Using TensorFlow backend.


In [4]:
def readfile(filename):
    f=open(filename)
    sentences=[]
    sentence=[]
    
    for line in f:
        if(len(line)==0 or line.startswith('-DOCSTART') or line[0]=="\n"):
            if(len(sentence)>0):
                sentences.append(sentence)
                sentence=[]
                #print('1', sentence)
            continue
        splits=line.split(' ')
        splits[-1] = re.sub(r'\n','',splits[-1])  ## 191106 추가
        sentence.append([splits[0],splits[-1]])
        #print('2', sentence)
    if(len(sentence)>0):
        sentences.append(sentence)
        #print('3', sentence)
        sentence=[]
    return sentences

> 단어와 개체명만 뽑아 문장으로 만들어 append 했다.

In [5]:
trainSentences=readfile("train.txt")
validSentences=readfile("valid.txt")
testSentences=readfile("test.txt")

In [6]:
trainSentences[0]

[['EU', 'B-ORG'],
 ['rejects', 'O'],
 ['German', 'B-MISC'],
 ['call', 'O'],
 ['to', 'O'],
 ['boycott', 'O'],
 ['British', 'B-MISC'],
 ['lamb', 'O'],
 ['.', 'O']]

>trainSentences(14041,), devSentences(3250,), testSentences(3453,)

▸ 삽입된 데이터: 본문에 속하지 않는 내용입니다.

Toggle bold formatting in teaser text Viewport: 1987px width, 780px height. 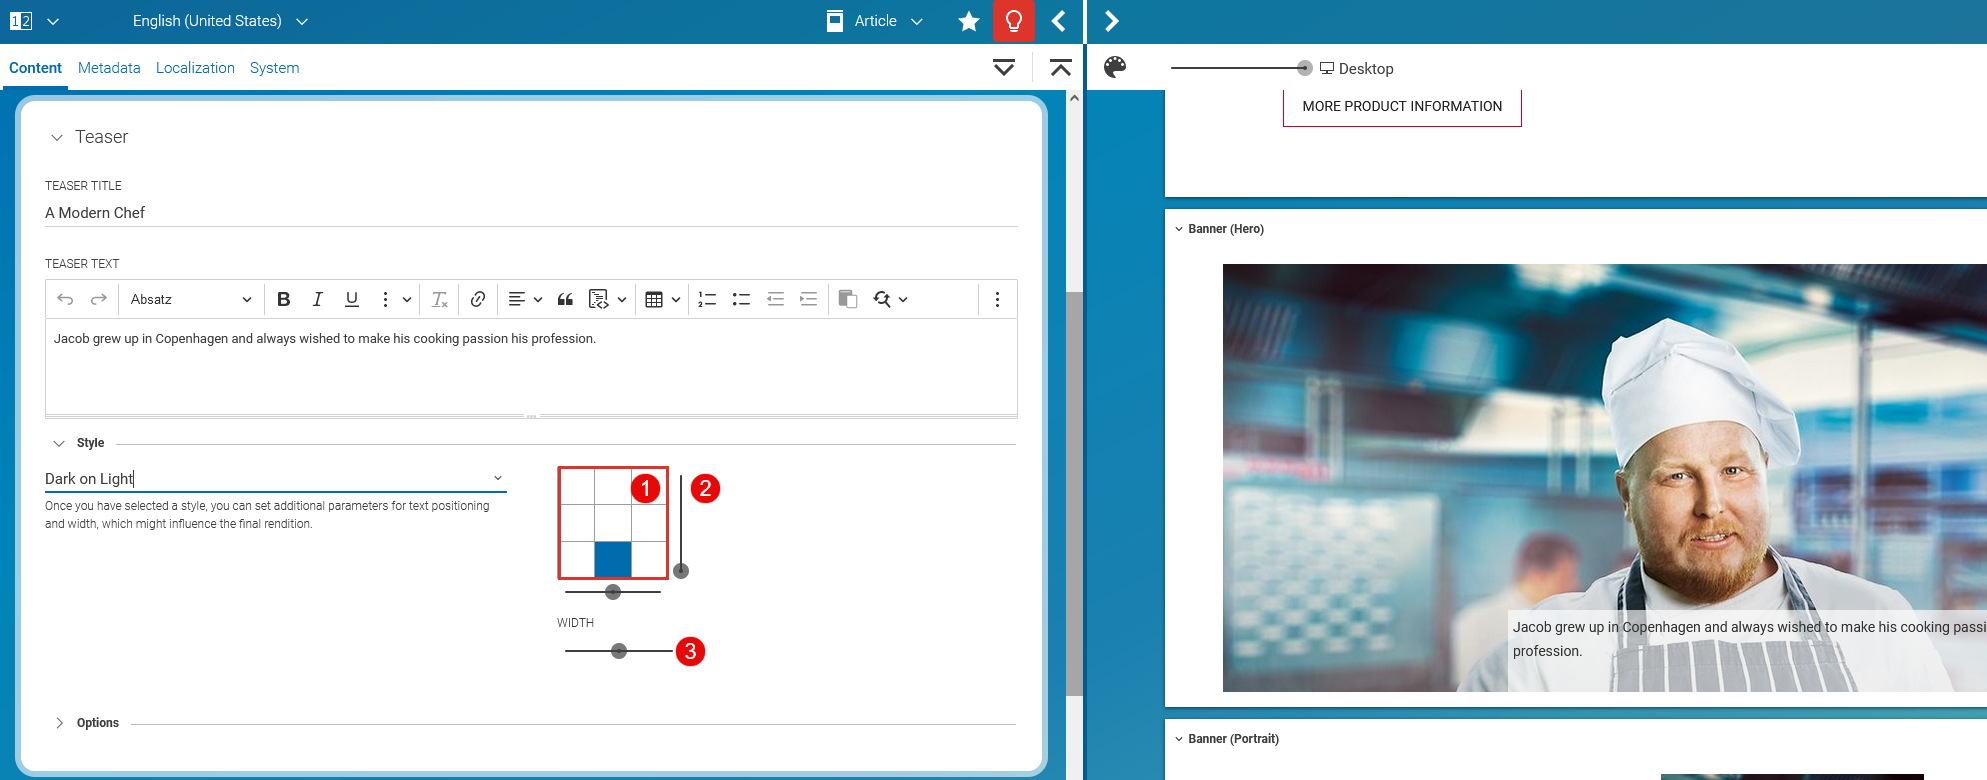pyautogui.click(x=284, y=299)
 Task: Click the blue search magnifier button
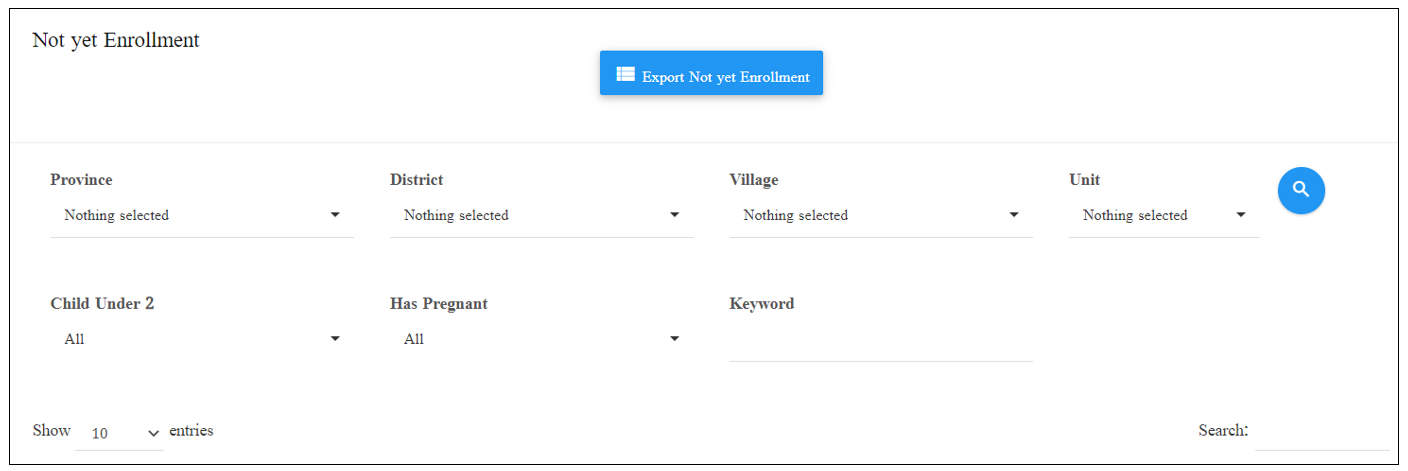tap(1301, 190)
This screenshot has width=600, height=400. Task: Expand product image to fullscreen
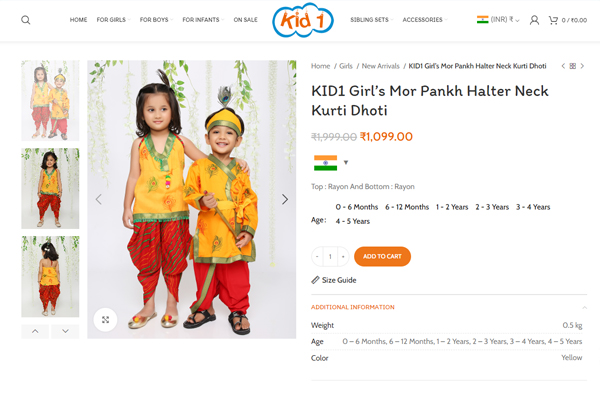click(105, 320)
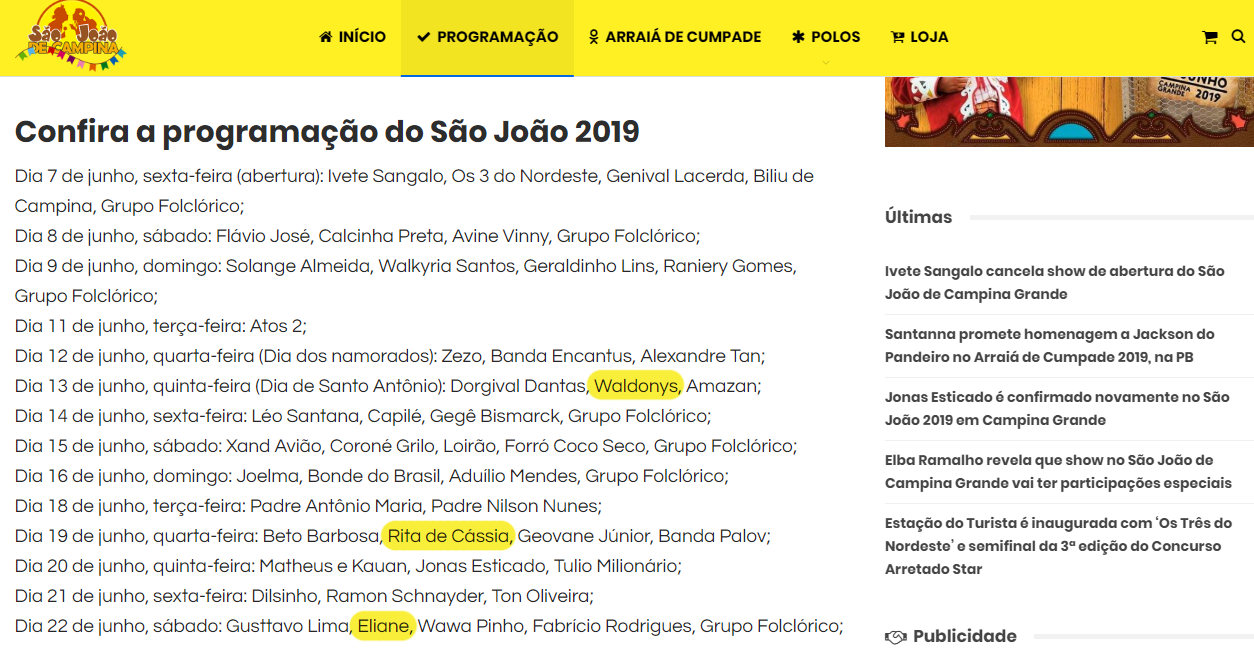Click the checkmark icon beside PROGRAMAÇÃO

[424, 37]
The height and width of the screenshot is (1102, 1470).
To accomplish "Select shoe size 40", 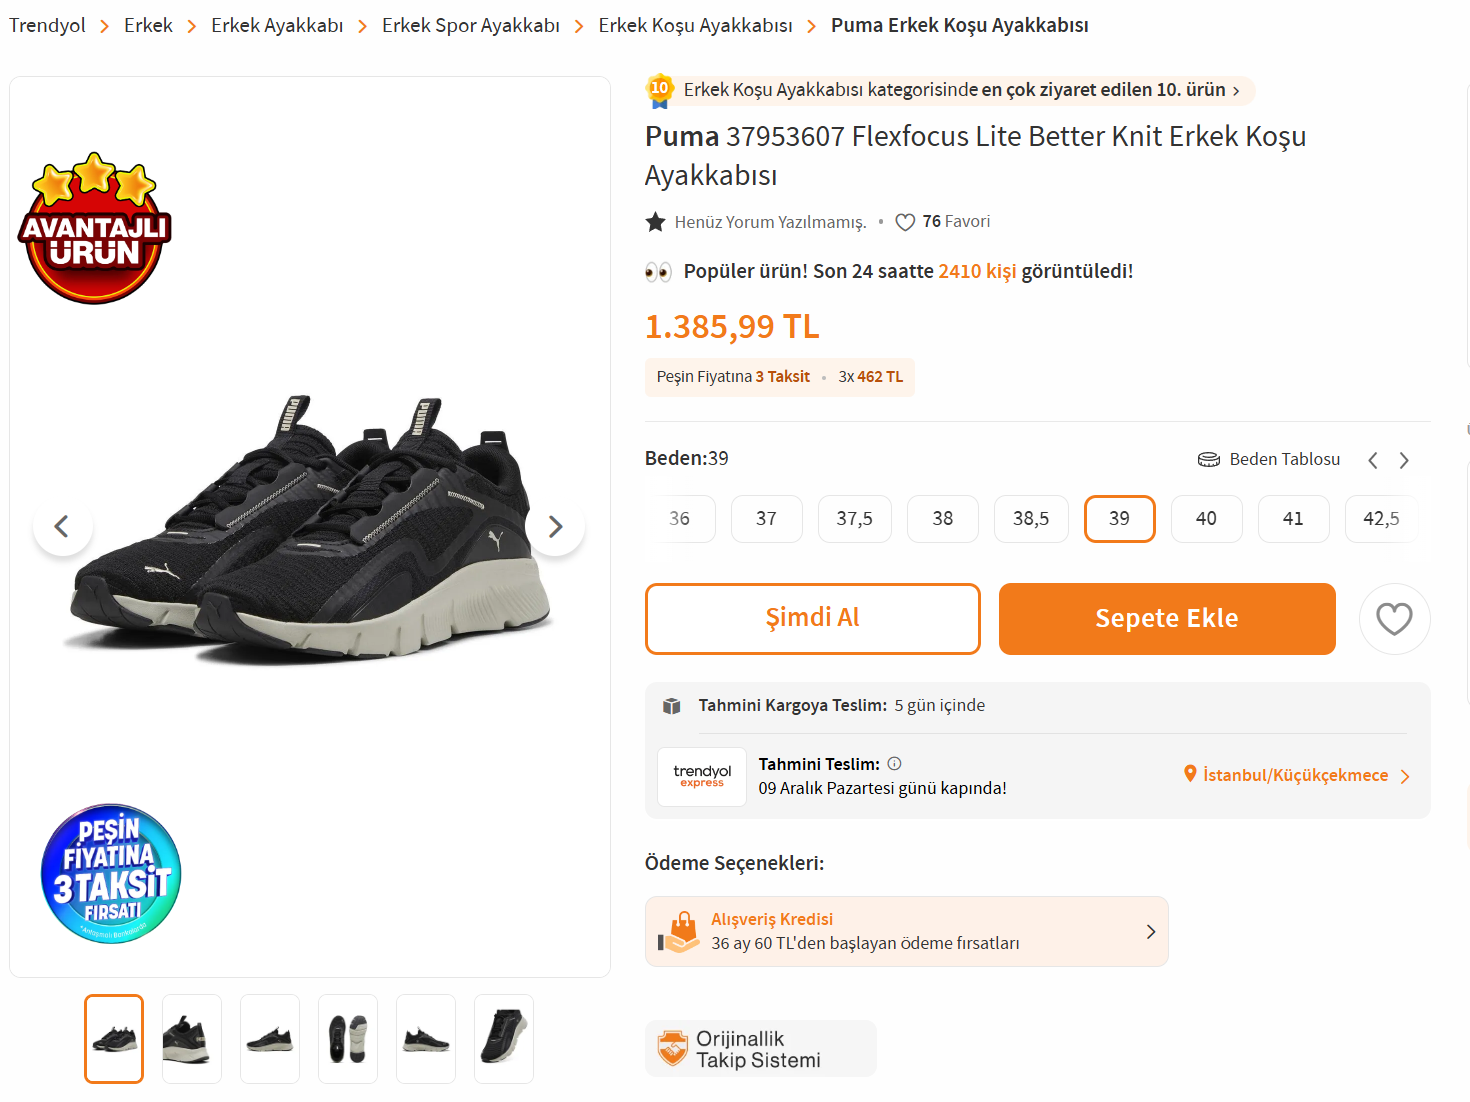I will [1206, 519].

## 2. Character 추출 및 단어, Character, label을 리스트로 구성 

In [10]:
def addCharInformation(Sentences):
    for i,sentence in enumerate(Sentences):
        for j,data in enumerate(sentence):
            chars=[c for c in data[0]]            # Character 분리
            Sentences[i][j]=[data[0],chars,data[-1]] # 단어, Chracter, NER을 리스트로
    return Sentences

In [11]:
trainSentences=addCharInformation(trainSentences)

In [12]:
trainSentences[:10]

[[['EU', ['E', 'U'], 'B-ORG'],
  ['rejects', ['r', 'e', 'j', 'e', 'c', 't', 's'], 'O'],
  ['German', ['G', 'e', 'r', 'm', 'a', 'n'], 'B-MISC'],
  ['call', ['c', 'a', 'l', 'l'], 'O'],
  ['to', ['t', 'o'], 'O'],
  ['boycott', ['b', 'o', 'y', 'c', 'o', 't', 't'], 'O'],
  ['British', ['B', 'r', 'i', 't', 'i', 's', 'h'], 'B-MISC'],
  ['lamb', ['l', 'a', 'm', 'b'], 'O'],
  ['.', ['.'], 'O']],
 [['Peter', ['P', 'e', 't', 'e', 'r'], 'B-PER'],
  ['Blackburn', ['B', 'l', 'a', 'c', 'k', 'b', 'u', 'r', 'n'], 'I-PER']],
 [['BRUSSELS', ['B', 'R', 'U', 'S', 'S', 'E', 'L', 'S'], 'B-LOC'],
  ['1996-08-22', ['1', '9', '9', '6', '-', '0', '8', '-', '2', '2'], 'O']],
 [['The', ['T', 'h', 'e'], 'O'],
  ['European', ['E', 'u', 'r', 'o', 'p', 'e', 'a', 'n'], 'B-ORG'],
  ['Commission', ['C', 'o', 'm', 'm', 'i', 's', 's', 'i', 'o', 'n'], 'I-ORG'],
  ['said', ['s', 'a', 'i', 'd'], 'O'],
  ['on', ['o', 'n'], 'O'],
  ['Thursday', ['T', 'h', 'u', 'r', 's', 'd', 'a', 'y'], 'O'],
  ['it', ['i', 't'], 'O'],
  ['disag

In [13]:
validSentences=addCharInformation(validSentences)

In [14]:
testSentences=addCharInformation(testSentences)

## 3. 단어와 label의 중복 제거

In [15]:
labelSet=set()
words={}

In [17]:
for dataset in [trainSentences,validSentences,testSentences]:
    for sentence in dataset:
        for token,char,label in sentence:
            #print(token,char,label)
            labelSet.add(label)       # label 중복제거
            words[token.lower()]=True # 단어를 소문자로 변경후 사전형식(중복제거)으로 저장 

In [18]:
len(words)

26869

> labelSet에 index 붙여주기

In [20]:
labelSet

{'B-LOC', 'B-MISC', 'B-ORG', 'B-PER', 'I-LOC', 'I-MISC', 'I-ORG', 'I-PER', 'O'}

In [21]:
label2Idx={}
for label in labelSet:
    label2Idx[label]=len(label2Idx)


## 4. word features

In [18]:
case2Idx={'numeric':0,'allLower':1,'allUpper':2,'initialUpper':3,'other':4,'mainly_numeric':5,'contains_digit':6,'PADDING_TOKEN':7}

> index의 숫자가 너무 크기 때문에 8차원의 단위 행렬로 만들어준다.

In [19]:
caseEmbeddings=np.identity(len(case2Idx),dtype='float32')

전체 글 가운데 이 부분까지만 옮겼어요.